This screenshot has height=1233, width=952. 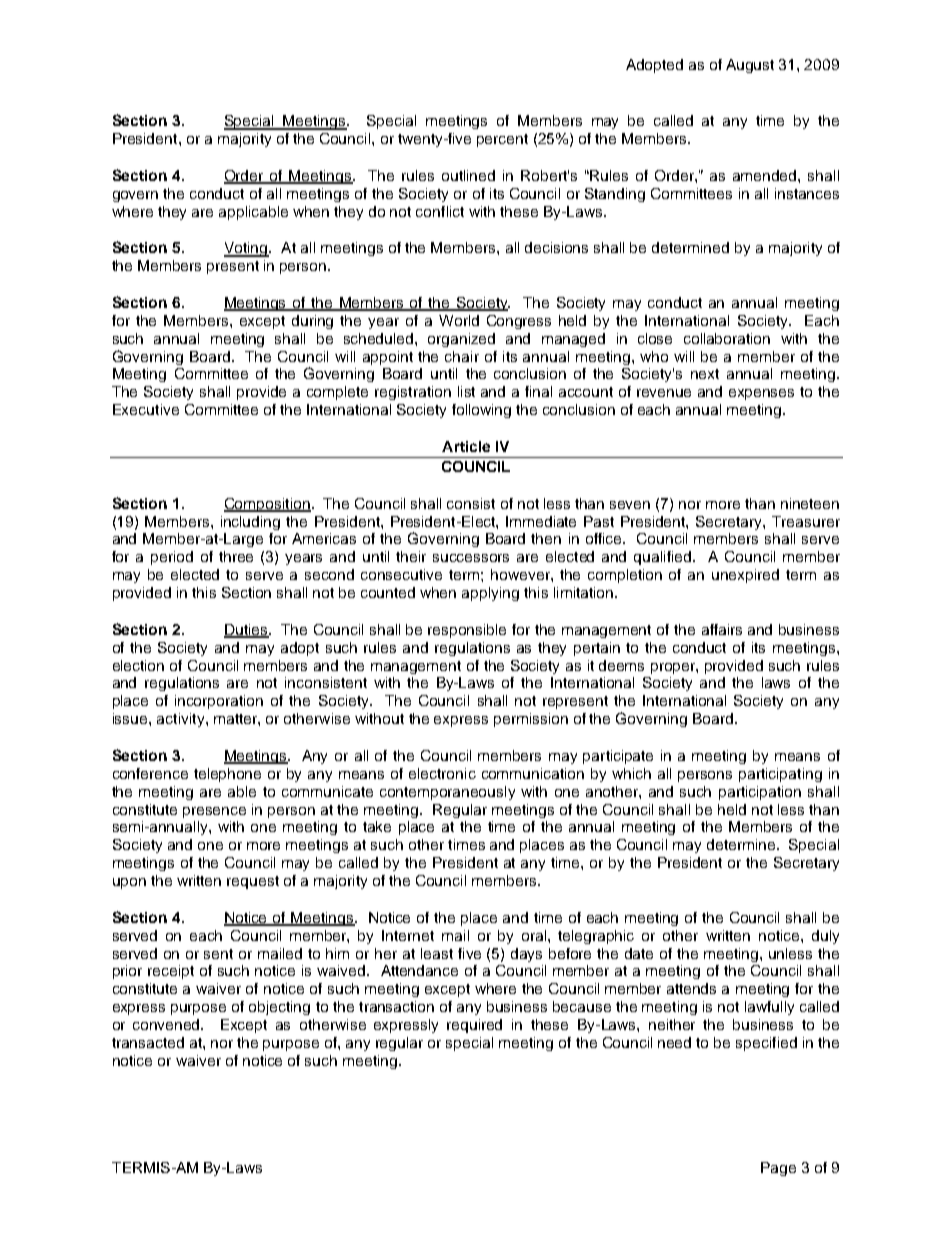 What do you see at coordinates (760, 793) in the screenshot?
I see `participation` at bounding box center [760, 793].
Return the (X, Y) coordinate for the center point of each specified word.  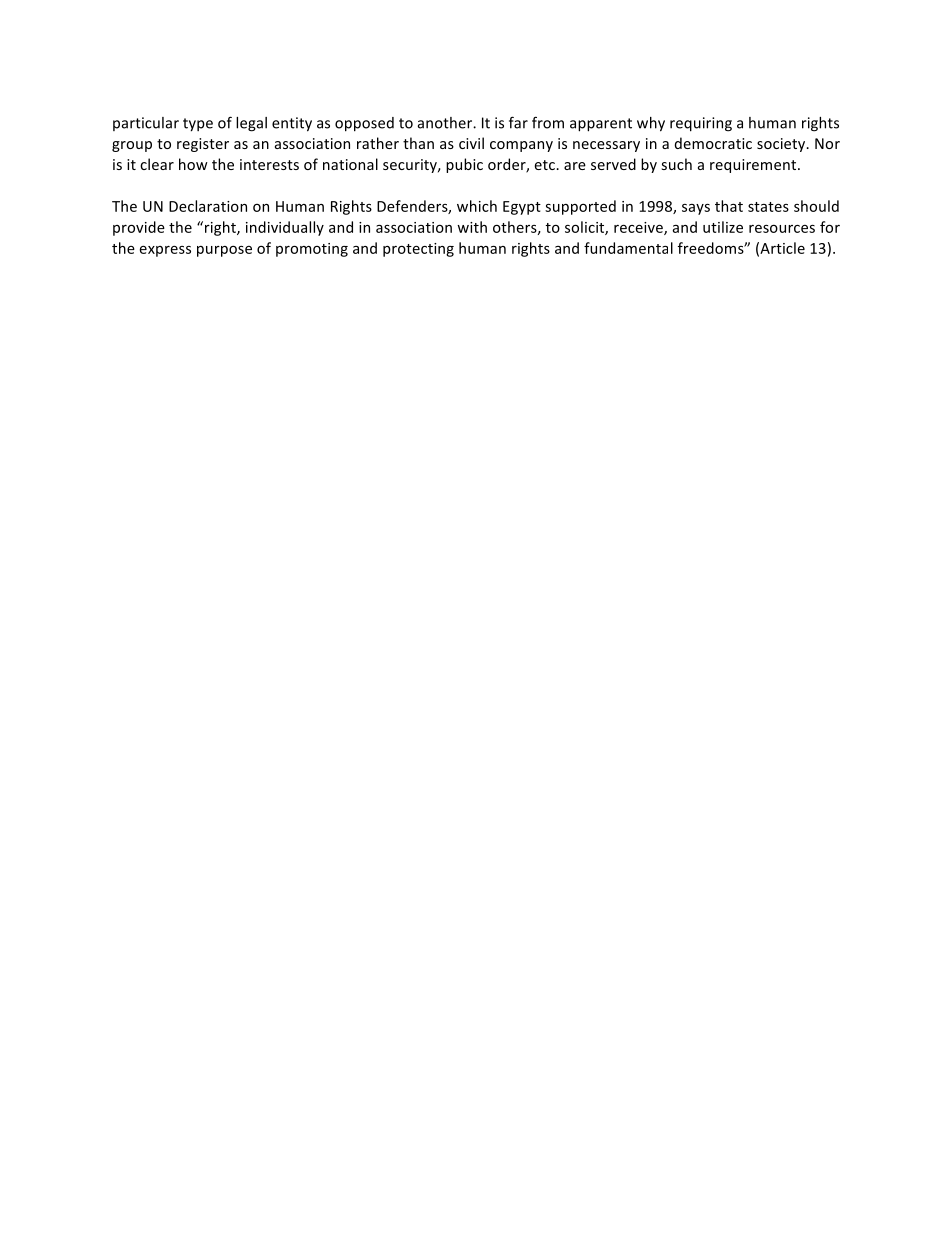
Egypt (522, 208)
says (696, 209)
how (193, 164)
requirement (754, 166)
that (729, 206)
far (518, 122)
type (198, 125)
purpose (224, 251)
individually (285, 228)
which (477, 206)
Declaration (208, 206)
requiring (701, 124)
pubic (464, 165)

◆ Problem to work on ◆
Return the lines of the material unchanged, from the line containing "how (193, 164)" through the last line, inclusive.

◆ Completed exercise ◆
how (193, 164)
requirement (754, 166)
that (729, 206)
far (518, 122)
type (198, 125)
purpose (224, 251)
individually (285, 228)
which (477, 206)
Declaration (208, 206)
requiring (701, 124)
pubic (464, 165)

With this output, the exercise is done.